By Abi Velasco, Racial Equity Policy Associate
The United States has a long history of instituting racist housing policies — and, in particular, anti-Black policies — that have allowed white people to build wealth while making it very difficult for Black people to do the same.
After the passage of the post-World War II GI bill that provided veterans low-interest mortgages and helped them earn college degrees, banks provided loans to white veterans while denying loans to Black veterans. Banks, the real estate industry, neighborhood organizations, and even the federal government through the Federal Housing Administration, perpetuated this practice, known as redlining. Redlining and the inequitable development of Black neighborhoods left Black people living in neighborhoods without the resources needed to lead thriving and fulfilling lives, such as public transit, good schools, jobs, and affordable and healthy food. This practice of inequitable development in Black neighborhoods occurred during periods of so-called “Urban Renewal,” in which the federal government funded cities to clear “slum” neighborhoods.
In the summer of 1967, the long history of systemic and institutional racism, frustrations of living in poverty, and high rates of unemployment led to uprisings against racial injustice in cities across America, such as Detroit and Newark.
President Lyndon B. Johnson created the so-called Kerner Commission to study the causes of the riots. The commission’s findings were notable. While a set of prior investigations into similar uprisings had concluded that protestors acted out of a desire to cause destruction, the Kerner Commission had different findings. They instead reported that the 1967 uprisings were a response to how white supremacy had kept Black Americans in deep poverty through racist and violent police practices, employment discrimination, voter suppression, inadequate housing, and a criminal legal system intent on incarcerating them. The report boldly stated what previous investigations refused to acknowledge: “white society is deeply implicated in the ghetto. White institutions created it, white institutions maintain it, and white society condones it.”
In the same year that the Kerner Report was released, Congress passed the Fair Housing Act of 1968 (FHA), which prohibits discrimination in the sale, rental, and financing of housing based on race, religion, national origin, or sex. In 1988, the law was amended to bar discrimination based on disability or family status. To its credit, the Fair Housing Act of 1968 was an attempt to address some of the conclusions in the Kerner Commission’s report. Through the Act, Congress sought both to decrease poverty by eliminating structural inequities that long plagued the housing market and to prohibit overt and subtle discrimination in housing. Overt discrimination uses practices such as restrictive neighborhood covenants in home deeds to prohibit the sale of homes to Black families. Such covenants were discussed on a recent episode of John Oliver’s “Last Week Tonight,” which covered America’s long history of discrimination in housing. More subtle discrimination occurs when facially neutral policies and practices have a discriminatory effect.
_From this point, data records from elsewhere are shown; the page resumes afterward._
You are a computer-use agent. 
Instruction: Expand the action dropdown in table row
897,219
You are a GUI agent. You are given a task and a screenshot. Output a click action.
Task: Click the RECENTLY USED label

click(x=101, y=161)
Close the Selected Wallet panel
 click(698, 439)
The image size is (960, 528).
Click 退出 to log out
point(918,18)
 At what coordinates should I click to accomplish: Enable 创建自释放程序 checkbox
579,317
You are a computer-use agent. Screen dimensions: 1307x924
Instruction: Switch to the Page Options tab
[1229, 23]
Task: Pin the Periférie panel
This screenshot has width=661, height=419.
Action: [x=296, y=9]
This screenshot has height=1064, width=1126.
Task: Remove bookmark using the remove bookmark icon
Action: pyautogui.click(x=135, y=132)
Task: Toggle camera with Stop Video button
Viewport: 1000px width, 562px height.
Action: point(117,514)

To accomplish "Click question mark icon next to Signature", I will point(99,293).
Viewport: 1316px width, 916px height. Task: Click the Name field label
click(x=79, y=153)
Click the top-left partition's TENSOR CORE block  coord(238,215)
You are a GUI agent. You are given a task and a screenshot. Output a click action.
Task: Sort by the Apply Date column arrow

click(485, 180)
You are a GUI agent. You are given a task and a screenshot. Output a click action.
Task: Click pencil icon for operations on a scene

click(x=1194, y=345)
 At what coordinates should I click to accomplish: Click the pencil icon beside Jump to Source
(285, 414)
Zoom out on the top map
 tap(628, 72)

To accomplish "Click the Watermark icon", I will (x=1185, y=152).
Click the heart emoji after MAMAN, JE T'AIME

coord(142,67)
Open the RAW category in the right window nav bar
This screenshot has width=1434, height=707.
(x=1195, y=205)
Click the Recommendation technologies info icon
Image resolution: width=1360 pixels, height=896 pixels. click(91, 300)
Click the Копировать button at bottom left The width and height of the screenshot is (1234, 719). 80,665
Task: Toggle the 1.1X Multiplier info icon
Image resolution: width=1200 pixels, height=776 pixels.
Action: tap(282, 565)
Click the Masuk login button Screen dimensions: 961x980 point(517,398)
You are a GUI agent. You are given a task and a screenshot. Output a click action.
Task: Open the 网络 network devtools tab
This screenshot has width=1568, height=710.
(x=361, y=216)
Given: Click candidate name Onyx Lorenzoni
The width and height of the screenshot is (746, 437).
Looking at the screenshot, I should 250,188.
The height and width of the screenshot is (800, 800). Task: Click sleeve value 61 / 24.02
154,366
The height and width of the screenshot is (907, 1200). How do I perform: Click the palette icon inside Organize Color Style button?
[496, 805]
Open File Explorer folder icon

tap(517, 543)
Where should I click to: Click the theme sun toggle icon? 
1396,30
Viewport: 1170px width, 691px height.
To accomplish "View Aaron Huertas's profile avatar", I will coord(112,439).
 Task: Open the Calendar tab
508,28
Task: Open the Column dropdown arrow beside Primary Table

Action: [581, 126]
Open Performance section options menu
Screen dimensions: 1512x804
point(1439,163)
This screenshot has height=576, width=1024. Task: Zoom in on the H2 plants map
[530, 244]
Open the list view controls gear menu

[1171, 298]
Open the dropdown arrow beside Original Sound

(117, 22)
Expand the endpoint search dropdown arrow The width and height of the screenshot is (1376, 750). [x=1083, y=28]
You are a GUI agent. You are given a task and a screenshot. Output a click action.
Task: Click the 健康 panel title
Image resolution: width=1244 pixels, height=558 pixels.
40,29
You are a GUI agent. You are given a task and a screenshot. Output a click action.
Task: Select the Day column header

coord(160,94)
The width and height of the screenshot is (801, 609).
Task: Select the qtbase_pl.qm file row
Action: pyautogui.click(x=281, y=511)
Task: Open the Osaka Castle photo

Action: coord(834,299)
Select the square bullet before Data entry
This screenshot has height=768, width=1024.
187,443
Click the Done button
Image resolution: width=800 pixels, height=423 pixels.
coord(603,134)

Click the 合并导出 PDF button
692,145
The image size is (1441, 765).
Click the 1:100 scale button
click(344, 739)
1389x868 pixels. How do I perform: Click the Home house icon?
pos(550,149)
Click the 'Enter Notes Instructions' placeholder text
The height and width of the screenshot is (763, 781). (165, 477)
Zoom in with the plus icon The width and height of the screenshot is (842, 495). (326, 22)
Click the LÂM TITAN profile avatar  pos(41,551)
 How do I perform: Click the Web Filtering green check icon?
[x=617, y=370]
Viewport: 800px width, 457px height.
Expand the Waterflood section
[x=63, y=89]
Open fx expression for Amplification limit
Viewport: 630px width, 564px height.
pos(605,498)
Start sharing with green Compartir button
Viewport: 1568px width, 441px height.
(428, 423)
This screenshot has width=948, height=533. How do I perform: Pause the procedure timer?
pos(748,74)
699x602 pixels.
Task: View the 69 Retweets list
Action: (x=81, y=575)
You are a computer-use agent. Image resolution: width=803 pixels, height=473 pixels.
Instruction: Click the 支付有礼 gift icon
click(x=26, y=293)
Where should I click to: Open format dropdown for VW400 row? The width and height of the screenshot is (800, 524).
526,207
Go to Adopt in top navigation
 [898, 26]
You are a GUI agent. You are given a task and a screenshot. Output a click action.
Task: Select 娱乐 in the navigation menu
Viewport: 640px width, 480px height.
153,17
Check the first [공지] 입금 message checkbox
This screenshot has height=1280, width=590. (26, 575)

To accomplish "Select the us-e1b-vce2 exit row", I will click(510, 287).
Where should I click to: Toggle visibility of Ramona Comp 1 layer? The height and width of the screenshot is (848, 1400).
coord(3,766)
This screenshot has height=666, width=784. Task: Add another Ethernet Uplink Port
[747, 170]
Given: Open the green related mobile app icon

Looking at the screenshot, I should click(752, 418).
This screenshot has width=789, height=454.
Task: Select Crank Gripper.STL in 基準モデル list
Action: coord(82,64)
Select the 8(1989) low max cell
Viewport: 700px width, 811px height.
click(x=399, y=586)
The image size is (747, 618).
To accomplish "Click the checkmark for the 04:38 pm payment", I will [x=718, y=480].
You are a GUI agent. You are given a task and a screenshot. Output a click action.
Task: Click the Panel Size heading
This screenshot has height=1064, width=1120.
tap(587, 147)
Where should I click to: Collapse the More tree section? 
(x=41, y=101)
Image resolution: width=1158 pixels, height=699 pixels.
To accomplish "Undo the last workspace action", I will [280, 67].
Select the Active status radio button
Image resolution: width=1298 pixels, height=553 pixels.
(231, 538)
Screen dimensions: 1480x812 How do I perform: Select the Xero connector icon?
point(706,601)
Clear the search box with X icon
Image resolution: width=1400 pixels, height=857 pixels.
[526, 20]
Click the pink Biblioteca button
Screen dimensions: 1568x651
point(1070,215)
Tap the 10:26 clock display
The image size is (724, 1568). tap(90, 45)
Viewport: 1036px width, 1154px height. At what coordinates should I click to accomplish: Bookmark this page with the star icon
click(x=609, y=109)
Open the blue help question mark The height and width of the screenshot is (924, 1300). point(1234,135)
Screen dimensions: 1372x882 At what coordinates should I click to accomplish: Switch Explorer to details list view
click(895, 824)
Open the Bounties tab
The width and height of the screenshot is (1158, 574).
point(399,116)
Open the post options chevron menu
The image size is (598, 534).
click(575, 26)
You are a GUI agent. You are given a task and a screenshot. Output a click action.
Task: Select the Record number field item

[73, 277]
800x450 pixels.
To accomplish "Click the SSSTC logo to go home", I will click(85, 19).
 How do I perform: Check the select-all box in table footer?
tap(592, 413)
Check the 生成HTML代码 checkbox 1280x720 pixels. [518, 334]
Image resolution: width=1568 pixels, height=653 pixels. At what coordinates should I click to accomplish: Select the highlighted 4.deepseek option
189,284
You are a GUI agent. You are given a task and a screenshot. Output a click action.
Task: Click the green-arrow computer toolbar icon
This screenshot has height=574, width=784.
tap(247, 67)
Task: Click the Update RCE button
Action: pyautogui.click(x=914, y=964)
This type of discrimination is harder to pinpoint and can be difficult to prove. The Supreme Court has recognized that the Fair Housing Act prohibits both overt discriminatory practices and practices with a disparate impact.
Disparate impact claims have been central to upholding the promise of the Fair Housing Act by providing a mechanism to end policies that negatively impact the ability of a protected class to obtain housing. Where successful, a disparate impact claim forces the defendant to adopt alternative policies and practices that have a less discriminatory effect.
In September 2020, the Trump Administration took a turn backwards in the quest to eradicate housing discrimination. The Department of Housing and Urban Development (HUD) issued a rule that would make it almost impossible to challenge under the Fair Housing Act policies and practices that have a discriminatory impact. Even industry players such as Bank of America and Quicken Loans warned HUD about the dangers of this rule. Public Citizen served as co-counsel on a lawsuit filed on behalf of several fair housing groups to challenge the new HUD rule. Fortunately, a Massachusetts court blocked the rule from going into effect while another lawsuit was underway.
Allowing practices with discriminatory impact to go unaddressed in the housing market would be devastating to our work to ensure the promise of equality in housing. Implicit discrimination in the housing market continues to exist and lock people out of wealth-building opportunities. In 2017, the racial homeownership gap, meaning the gap between home ownership between Black and white homeowners, was 30.1% — and continues to grow. Equally worrisome, Black communities continue to experience under-resourced schools and high unemployment rates that make it harder for Black communities to thrive.
Recently, the Biden Administration has proposed a new rule to rescind the harmful Trump approach. In August 2021, Public Citizen joined the National Fair Housing Alliance and others to express its strong support for the proposal.
The ability to bring disparate impact claims to combat discrimination in housing is essential for racial justice. Public Citizen will continue to work to ensure America meets its promise of equality in housing. Achieving a housing market free from insidious policies that have a discriminatory impact on underserved communities is a necessary step forward for our nation.